*Tarefa solicitada:*
Repita, sem qualquer alteração, as linhas dos dados que vão do início até a linha que contém "Looking at the", incluindo ambas as extremidades. Omita as imagens na resposta.

*Dados fornecidos:*
<<<<

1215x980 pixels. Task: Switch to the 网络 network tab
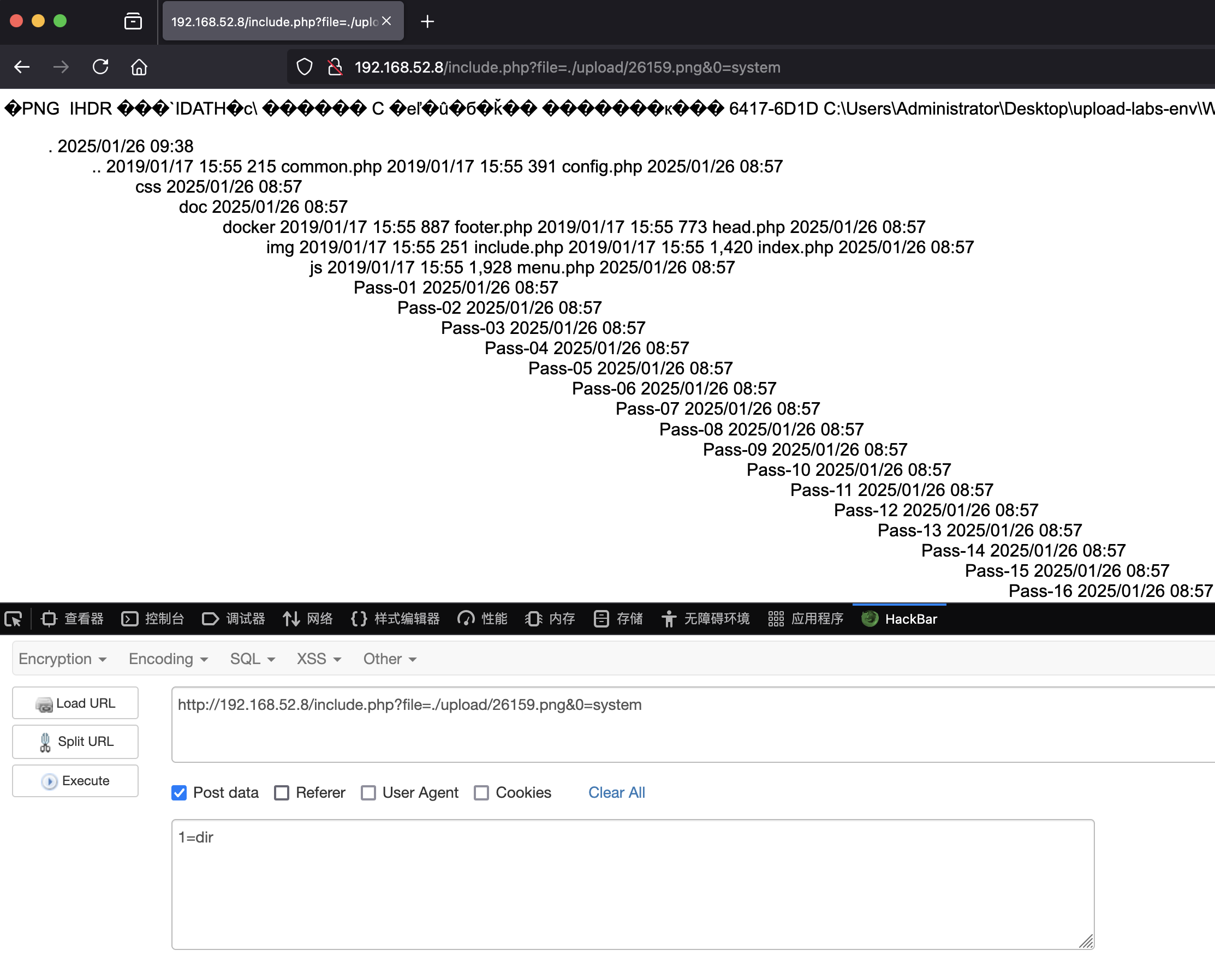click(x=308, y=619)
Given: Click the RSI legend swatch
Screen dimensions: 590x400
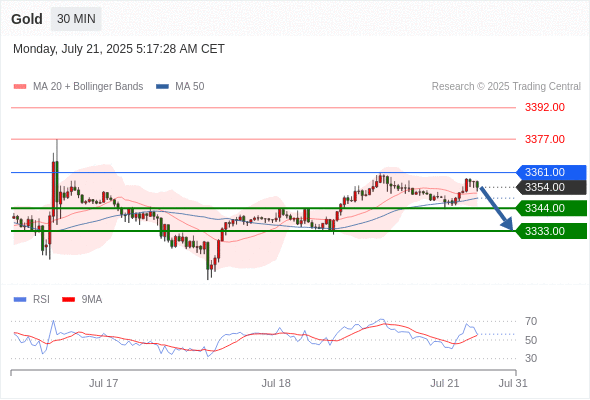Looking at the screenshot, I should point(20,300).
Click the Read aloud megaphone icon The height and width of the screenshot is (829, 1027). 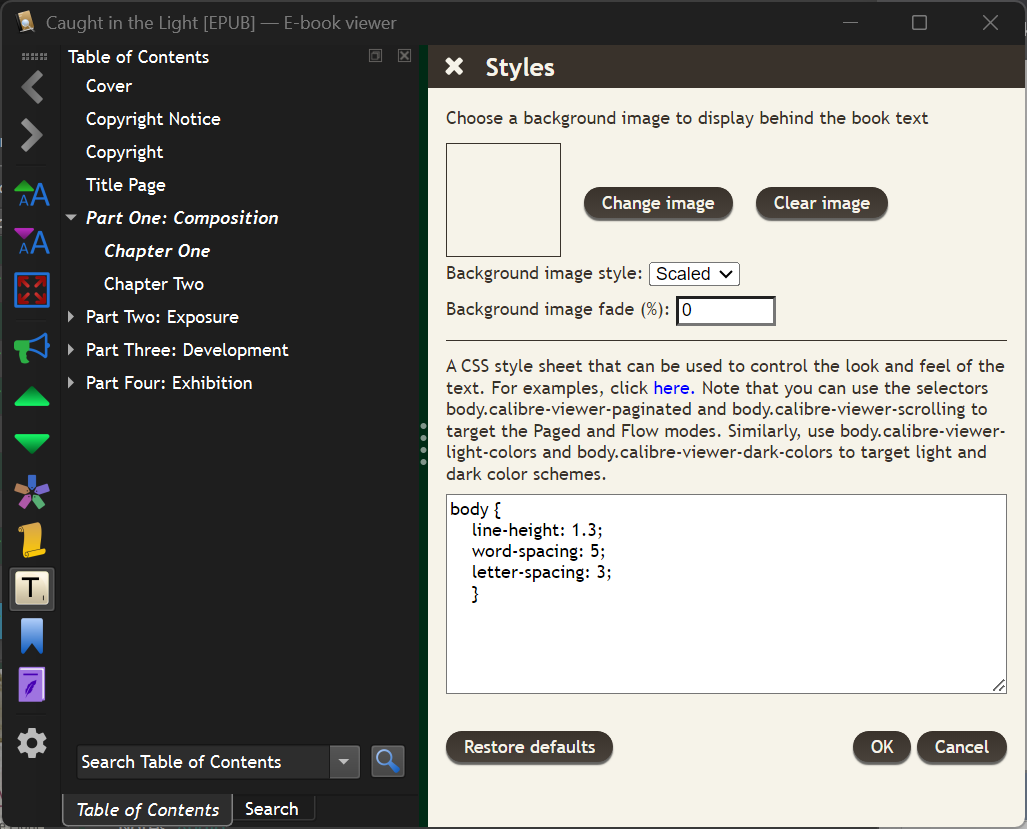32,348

>>>>

*Resposta esperada:*
1215x980 pixels. Task: Switch to the 网络 network tab
click(x=308, y=619)
Given: Click the RSI legend swatch
Screen dimensions: 590x400
Looking at the screenshot, I should point(20,300).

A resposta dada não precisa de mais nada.